(Stored entries)

□ □ □ □

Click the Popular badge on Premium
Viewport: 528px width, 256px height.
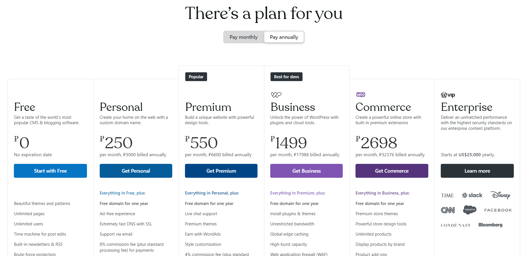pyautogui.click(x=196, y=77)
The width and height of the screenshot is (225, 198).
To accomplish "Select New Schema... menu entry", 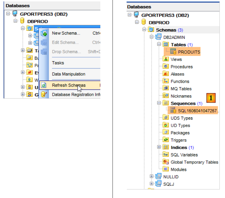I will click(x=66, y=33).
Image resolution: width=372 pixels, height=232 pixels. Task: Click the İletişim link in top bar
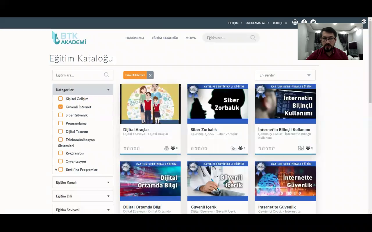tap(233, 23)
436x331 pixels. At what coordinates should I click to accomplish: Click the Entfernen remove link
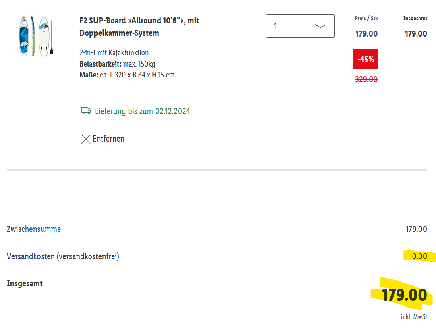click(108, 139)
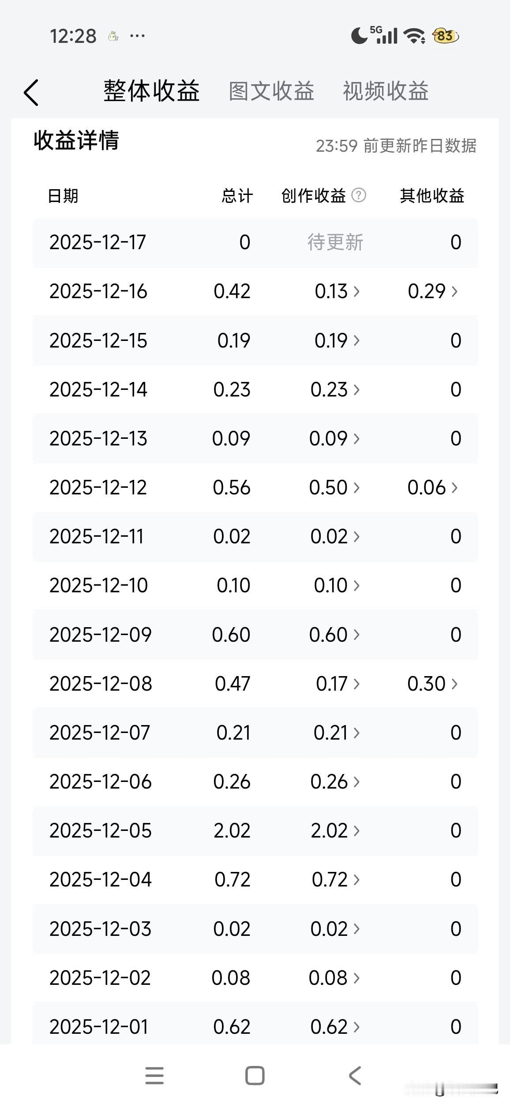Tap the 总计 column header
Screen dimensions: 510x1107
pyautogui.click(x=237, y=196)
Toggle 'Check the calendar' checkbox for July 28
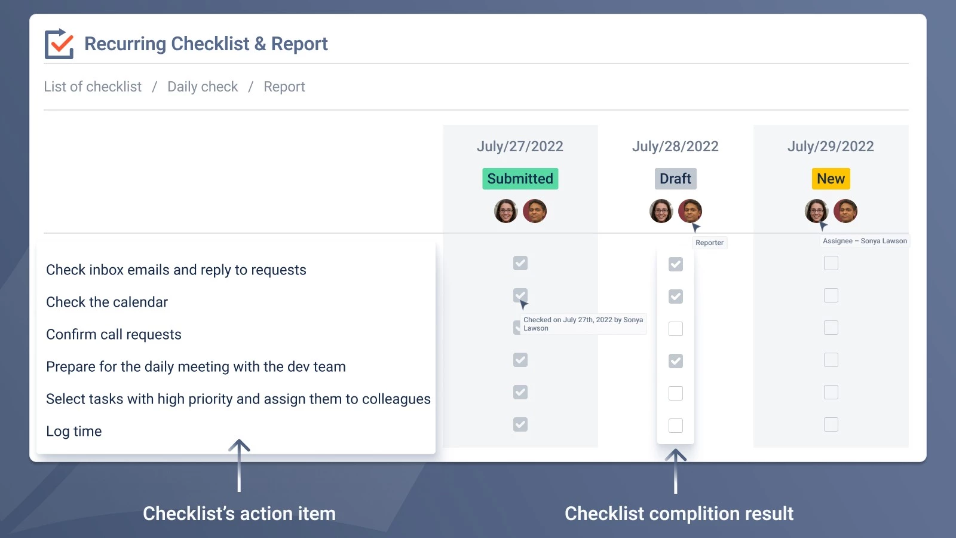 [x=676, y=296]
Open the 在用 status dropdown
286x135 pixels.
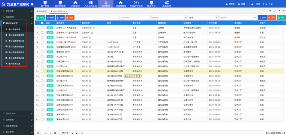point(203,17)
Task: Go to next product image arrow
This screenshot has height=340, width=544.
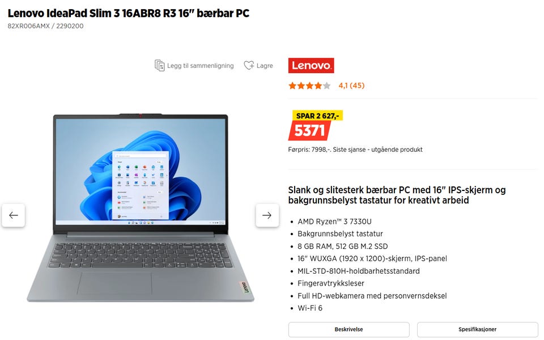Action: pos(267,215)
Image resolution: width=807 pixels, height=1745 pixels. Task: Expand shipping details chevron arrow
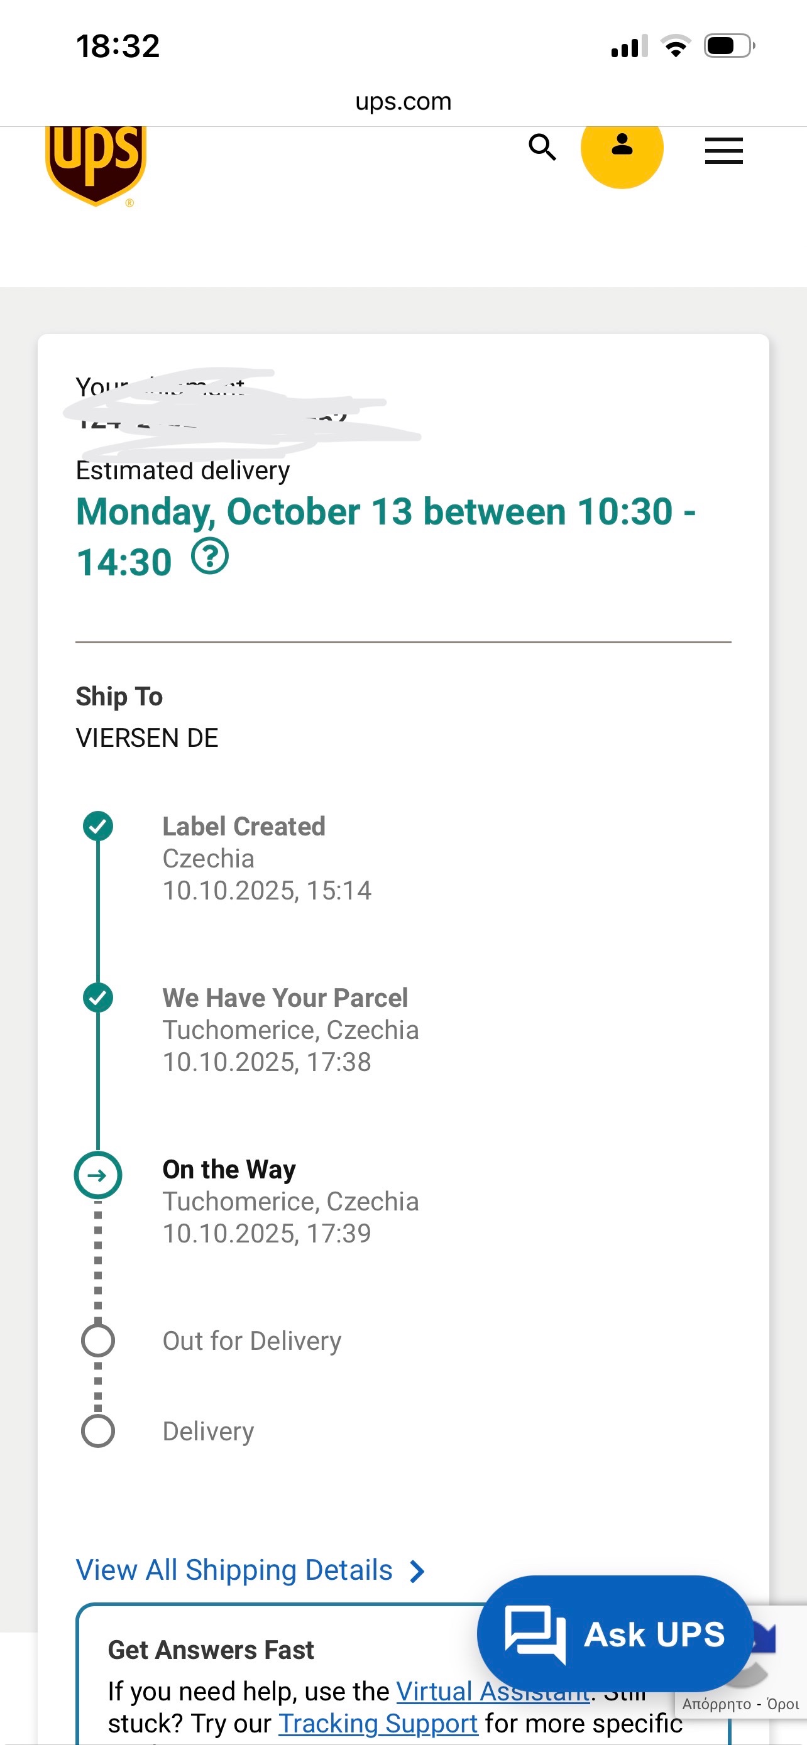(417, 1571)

□ □ □ □

Restate word for word the lines starting at the one that contains "Task: Go to next product image arrow" and ending at the last line of the data. Skip every picture.

### Written solution
Task: Go to next product image arrow
This screenshot has height=340, width=544.
Action: pos(267,215)
Image resolution: width=807 pixels, height=1745 pixels. Task: Expand shipping details chevron arrow
(417, 1571)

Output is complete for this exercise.